TokenFormer: Unify the Multi-Field and Sequential Recommendation Worlds

New architecture solves 'Sequential Collapse' problem that plagued previous unified recommendation systems.

Deep Dive

A team of researchers from Tencent and collaborating institutions has introduced TokenFormer, a novel architecture designed to unify two historically separate branches of recommender systems. For years, the field has been split between models that excel at analyzing multi-field categorical features (like user demographics and product categories) and those specialized for sequential user behavior (like click histories). Previous attempts to merge these approaches within a single model often failed due to a problem the researchers identified as Sequential Collapse Propagation (SCP), where non-sequence data corrupts the quality of sequence representations.

TokenFormer tackles this core challenge with two key innovations. First, it employs a Bottom-Full-Top-Sliding (BFTS) attention scheme, which applies standard self-attention in early layers to capture broad context and then uses a shrinking-window sliding attention in upper layers to focus on local sequential patterns efficiently. Second, it introduces a Non-Linear Interaction Representation (NLIR) module, which applies one-sided non-linear transformations to hidden states to better model complex feature interactions without degrading sequence information.

The paper reports that extensive experiments on public benchmarks and, crucially, on Tencent's massive advertising platform demonstrate that TokenFormer achieves state-of-the-art performance. Detailed analysis confirms the model significantly improves the dimensional robustness and discriminative power of the learned representations under a unified framework.
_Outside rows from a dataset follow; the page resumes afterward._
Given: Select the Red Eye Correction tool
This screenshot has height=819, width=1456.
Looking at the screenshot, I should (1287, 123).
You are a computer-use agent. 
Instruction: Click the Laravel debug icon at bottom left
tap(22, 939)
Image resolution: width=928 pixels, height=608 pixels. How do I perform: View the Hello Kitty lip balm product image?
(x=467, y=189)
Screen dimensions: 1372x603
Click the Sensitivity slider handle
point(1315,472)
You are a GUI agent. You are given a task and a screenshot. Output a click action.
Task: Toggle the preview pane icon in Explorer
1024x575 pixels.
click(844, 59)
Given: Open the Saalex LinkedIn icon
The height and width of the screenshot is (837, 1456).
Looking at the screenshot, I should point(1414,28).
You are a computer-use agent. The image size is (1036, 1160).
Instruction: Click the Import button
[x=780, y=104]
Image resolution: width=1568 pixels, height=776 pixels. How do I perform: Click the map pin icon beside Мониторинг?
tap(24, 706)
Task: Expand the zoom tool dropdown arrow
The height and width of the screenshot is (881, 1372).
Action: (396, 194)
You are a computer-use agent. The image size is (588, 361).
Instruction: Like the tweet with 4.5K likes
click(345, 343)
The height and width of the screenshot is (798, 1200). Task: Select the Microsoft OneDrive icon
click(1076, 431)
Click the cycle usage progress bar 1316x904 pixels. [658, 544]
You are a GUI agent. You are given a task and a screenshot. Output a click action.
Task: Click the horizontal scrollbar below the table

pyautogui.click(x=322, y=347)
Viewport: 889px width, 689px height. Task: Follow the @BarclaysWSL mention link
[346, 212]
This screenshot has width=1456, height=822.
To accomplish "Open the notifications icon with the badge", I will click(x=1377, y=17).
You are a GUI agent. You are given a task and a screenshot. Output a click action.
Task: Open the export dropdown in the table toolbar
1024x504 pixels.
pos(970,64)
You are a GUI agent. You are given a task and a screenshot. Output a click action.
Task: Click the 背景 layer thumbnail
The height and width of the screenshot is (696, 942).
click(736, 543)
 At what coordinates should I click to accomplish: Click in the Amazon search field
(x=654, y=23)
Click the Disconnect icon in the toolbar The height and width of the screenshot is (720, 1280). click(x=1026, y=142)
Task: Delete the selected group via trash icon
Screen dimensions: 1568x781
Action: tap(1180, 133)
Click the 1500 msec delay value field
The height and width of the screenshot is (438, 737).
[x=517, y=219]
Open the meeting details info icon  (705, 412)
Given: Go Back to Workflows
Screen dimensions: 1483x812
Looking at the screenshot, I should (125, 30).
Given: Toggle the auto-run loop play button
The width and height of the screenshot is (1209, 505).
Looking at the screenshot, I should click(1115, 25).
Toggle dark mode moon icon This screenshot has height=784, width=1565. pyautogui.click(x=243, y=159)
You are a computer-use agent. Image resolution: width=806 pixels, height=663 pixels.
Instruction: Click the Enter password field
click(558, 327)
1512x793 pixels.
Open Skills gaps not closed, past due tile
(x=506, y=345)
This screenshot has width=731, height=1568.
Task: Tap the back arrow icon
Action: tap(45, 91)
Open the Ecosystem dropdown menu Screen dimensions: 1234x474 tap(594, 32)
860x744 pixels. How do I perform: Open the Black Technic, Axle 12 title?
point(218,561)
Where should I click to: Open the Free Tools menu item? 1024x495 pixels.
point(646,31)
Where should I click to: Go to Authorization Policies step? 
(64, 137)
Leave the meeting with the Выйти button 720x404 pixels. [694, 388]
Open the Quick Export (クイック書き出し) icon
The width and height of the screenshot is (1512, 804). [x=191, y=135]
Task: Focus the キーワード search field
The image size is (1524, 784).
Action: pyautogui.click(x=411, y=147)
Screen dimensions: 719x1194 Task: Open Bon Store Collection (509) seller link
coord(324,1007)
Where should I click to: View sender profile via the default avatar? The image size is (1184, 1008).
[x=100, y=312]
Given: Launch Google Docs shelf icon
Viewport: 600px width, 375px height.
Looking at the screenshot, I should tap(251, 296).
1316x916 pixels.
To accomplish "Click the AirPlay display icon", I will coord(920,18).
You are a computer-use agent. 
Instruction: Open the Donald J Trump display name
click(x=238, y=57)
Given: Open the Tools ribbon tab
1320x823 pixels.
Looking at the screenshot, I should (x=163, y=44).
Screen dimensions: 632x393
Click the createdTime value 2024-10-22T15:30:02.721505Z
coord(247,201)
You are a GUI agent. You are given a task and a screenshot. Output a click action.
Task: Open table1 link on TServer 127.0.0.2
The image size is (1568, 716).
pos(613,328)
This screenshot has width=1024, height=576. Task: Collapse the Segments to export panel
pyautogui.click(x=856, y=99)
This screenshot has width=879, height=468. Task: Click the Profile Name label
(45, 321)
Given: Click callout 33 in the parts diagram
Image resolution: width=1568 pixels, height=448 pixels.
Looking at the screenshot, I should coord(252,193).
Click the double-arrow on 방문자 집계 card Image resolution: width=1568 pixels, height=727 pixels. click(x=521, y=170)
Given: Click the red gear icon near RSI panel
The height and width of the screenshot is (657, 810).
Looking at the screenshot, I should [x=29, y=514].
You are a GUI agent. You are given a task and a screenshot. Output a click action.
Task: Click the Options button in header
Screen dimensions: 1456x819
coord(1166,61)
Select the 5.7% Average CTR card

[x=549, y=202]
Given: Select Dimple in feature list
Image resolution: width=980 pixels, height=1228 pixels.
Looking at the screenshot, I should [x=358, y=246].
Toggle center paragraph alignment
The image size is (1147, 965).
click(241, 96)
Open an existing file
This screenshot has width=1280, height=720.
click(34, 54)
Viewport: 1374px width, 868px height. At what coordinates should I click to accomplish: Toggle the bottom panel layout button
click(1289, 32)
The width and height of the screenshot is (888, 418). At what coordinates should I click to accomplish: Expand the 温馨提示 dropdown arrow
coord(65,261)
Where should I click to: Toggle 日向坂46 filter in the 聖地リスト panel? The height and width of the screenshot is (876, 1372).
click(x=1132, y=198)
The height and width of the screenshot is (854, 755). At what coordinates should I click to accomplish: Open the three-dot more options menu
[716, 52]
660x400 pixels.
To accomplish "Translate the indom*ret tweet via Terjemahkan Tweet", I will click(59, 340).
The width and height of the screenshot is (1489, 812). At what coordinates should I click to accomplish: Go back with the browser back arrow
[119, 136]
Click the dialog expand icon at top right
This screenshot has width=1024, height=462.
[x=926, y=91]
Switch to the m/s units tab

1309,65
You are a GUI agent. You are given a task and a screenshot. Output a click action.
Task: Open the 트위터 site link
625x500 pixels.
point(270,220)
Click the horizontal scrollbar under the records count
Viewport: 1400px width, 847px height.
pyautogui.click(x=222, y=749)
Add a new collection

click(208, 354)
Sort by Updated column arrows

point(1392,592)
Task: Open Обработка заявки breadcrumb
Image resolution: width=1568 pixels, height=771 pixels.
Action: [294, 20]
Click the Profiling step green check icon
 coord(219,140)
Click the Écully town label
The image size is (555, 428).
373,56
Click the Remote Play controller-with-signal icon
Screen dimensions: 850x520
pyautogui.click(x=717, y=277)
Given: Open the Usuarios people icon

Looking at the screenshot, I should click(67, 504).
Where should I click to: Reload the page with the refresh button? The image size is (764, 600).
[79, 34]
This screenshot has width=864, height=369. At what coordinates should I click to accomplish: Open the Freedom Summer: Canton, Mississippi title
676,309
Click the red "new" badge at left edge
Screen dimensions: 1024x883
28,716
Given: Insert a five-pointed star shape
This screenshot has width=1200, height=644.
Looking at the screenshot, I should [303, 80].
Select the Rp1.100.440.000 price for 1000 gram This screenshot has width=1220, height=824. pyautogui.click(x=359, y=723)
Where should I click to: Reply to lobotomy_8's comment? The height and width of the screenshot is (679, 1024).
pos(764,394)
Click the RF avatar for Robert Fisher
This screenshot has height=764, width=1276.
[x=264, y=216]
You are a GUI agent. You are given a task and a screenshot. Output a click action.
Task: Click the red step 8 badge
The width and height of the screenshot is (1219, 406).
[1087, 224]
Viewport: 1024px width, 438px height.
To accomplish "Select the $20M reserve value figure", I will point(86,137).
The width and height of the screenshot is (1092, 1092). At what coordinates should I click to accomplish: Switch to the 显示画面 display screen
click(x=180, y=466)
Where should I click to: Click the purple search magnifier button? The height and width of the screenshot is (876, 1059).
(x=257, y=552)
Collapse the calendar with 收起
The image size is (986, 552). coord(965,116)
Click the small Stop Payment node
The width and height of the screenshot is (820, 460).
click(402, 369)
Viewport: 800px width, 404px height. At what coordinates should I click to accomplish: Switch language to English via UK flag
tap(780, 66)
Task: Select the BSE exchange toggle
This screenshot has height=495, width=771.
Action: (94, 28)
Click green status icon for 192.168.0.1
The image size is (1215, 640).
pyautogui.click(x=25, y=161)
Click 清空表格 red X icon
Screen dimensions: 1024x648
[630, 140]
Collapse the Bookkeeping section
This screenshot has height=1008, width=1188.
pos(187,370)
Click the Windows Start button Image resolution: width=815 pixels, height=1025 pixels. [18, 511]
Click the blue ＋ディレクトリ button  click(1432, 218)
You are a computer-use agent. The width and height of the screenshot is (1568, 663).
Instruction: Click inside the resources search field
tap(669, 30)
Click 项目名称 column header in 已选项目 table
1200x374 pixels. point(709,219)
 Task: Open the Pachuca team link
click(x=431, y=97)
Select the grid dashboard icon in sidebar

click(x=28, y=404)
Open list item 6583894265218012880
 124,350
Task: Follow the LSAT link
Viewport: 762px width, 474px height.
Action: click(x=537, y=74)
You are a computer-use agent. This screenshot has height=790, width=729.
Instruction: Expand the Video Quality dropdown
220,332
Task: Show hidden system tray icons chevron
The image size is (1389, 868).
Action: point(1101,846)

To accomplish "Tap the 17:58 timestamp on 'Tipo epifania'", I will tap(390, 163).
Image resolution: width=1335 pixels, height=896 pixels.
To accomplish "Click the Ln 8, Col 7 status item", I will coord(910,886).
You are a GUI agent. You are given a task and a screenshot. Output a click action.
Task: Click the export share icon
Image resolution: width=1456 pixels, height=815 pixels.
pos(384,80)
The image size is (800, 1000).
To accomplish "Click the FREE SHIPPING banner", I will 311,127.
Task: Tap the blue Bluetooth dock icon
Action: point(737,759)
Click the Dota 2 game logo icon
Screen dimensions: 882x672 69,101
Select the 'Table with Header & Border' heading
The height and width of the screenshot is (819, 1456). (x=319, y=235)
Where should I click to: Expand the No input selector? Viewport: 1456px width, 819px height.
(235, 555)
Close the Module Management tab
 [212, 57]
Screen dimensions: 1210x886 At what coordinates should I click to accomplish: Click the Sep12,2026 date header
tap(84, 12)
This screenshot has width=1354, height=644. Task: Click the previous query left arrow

This breakthrough means platforms can potentially deploy a single, more powerful model instead of maintaining separate systems for different recommendation tasks, leading to more accurate and cohesive user predictions.

Key Points
  • Solves 'Sequential Collapse Propagation' (SCP), a failure mode where combining sequence and categorical data degrades model performance.
  • Introduces BFTS attention (full attention in lower layers, sliding window in upper layers) and NLIR (Non-Linear Interaction Representation).
  • Demonstrates state-of-the-art results on public benchmarks and Tencent's ad platform, improving representation quality and robustness.

Why It Matters

Enables more accurate, unified recommender systems for major platforms like Tencent, improving ad targeting and content discovery at scale.